Shiraz Dindar’s picture

same issue here with beta1. Did you end up finding a solution?

capogeannis’s picture

Sorry, was away on vacation. Nope, have not as of yet found a solution besides potentially commenting out the ssl context inclusions in the module - though I don't k now what the trickle down effect is on that, don't want to hack the module, and know it was included for a good reason.

I'd really like to know what I need to change on my architecture end for this to work. In the meantime, I have to hold off on upgrading the module.

dixon_’s picture

Status: Active » Postponed (maintainer needs more info)

What PHP version are you guys using? And are you using valid and signed SSL certificates or not?

I recall running into this issue as well during a recent PHP upgrade. And if I recall correctly a recent version of PHP 5.6 (I think) started being picky about valid SSL certificates. This could be the issue.

capogeannis’s picture

Good point. I'll check with Op's here. Our architecture internally is pretty locked down - working with handcuffs on here. : )

I know they did do a PHP upgrade recently of these internal servers to PHP 5.4.42.

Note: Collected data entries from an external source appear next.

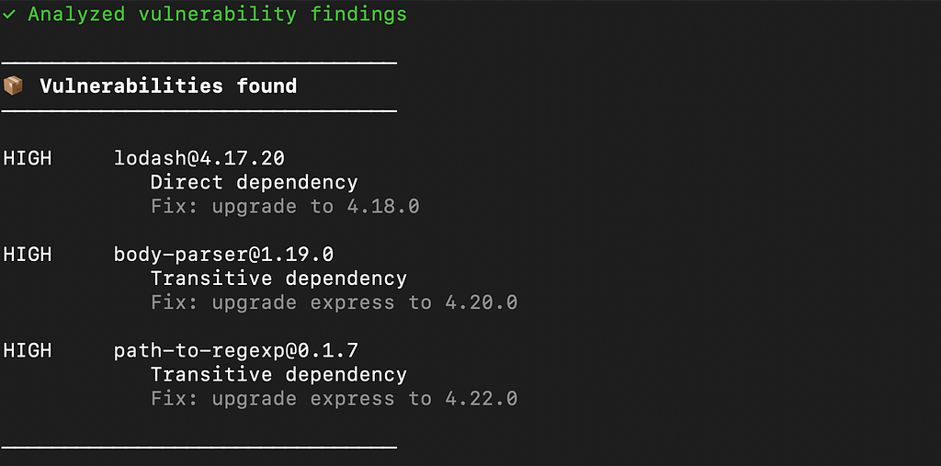Click the 'Vulnerabilities found' heading
The height and width of the screenshot is (466, 941).
[x=168, y=85]
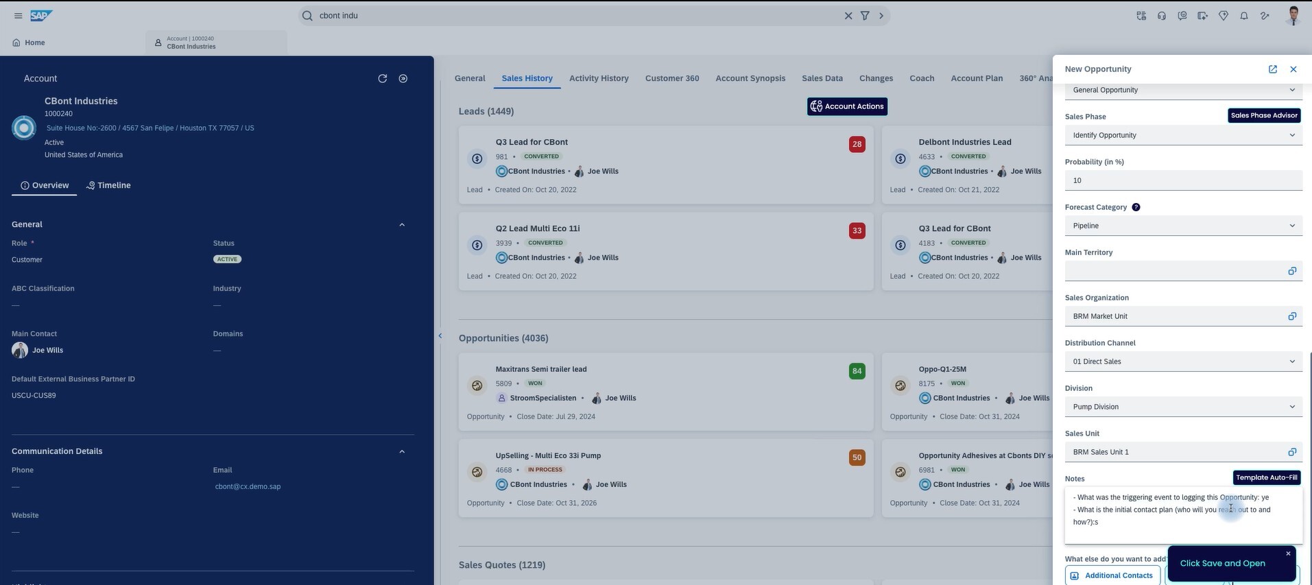
Task: Click the Sales Phase Advisor button
Action: click(x=1263, y=115)
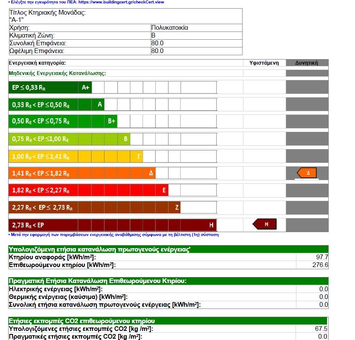Select the inspected building value 276.6

tap(320, 265)
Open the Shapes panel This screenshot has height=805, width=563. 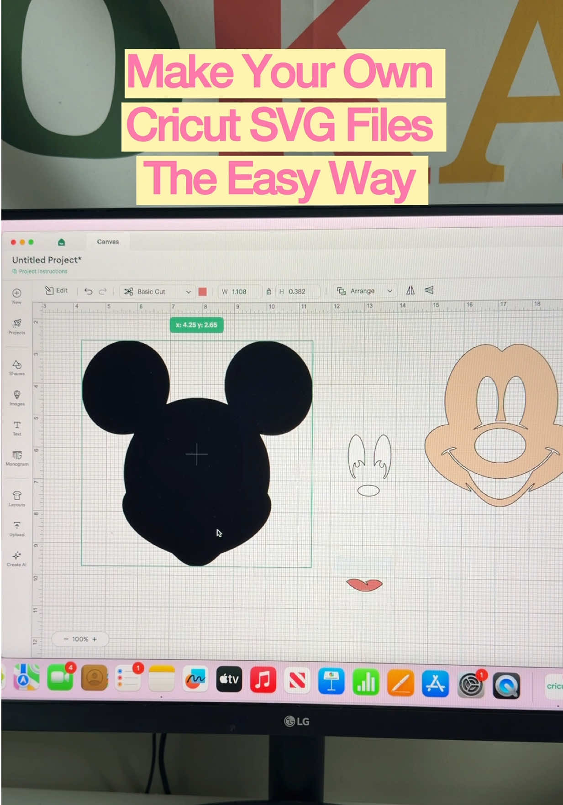click(16, 367)
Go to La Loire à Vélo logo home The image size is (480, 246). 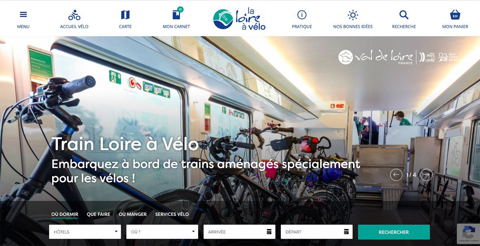click(239, 19)
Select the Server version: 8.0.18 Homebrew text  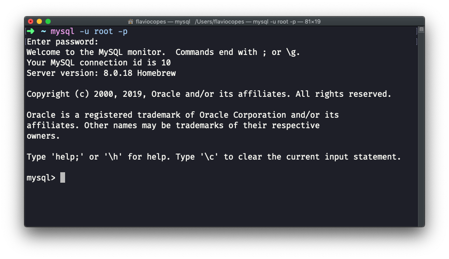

Not noticing any issues with the SSL, but I'll find out and report back.

Many thanks.

capogeannis’s picture

Looks like our certs for the internal servers we develop on are self-signed, or something to that effect. Will be working with our guy here around mid January to look into that. Good chance that's it then? I'll update here after that.

bzaher’s picture

I ran into the same issue as well, and I can confirm that the deploy_verify_ssl variable is involved, shown in the second snippet in #5. Using the drush command drush vset deploy_verify_ssl 0 solves the issue.

I am using a self-signed certificate with PHP 5.5.9.

Looking at 'allow_self_signed' => !$verify_ssl,, this code appears to be doing what it was intended to do. Setting deploy_verify_ssl to true prevents deployments using self-signed certs, and setting it to false allows them. Maybe there ought to be a UI setting to enable this?

capogeannis’s picture

Thanks, bzaher. #11 variable settings fixes it for me ~ or rather than saying "fix", sets up my particular environment properly for this latest release. Would be good to include that in the docs somewhere.

capogeannis’s picture

Status: Postponed (maintainer needs more info) » Closed (works as designed)

Issue turned out to be self-signed certs not jiving with the new deploy_verify_ssl variable defaulting to 1. Setting to 0 in DB manually in variables table or via drush noted in #11 properly sets up self-signed certs environments for this latest version.

Shiraz Dindar’s picture

Thanks for your work on this, folks. Setting that var to 0 worked for me too.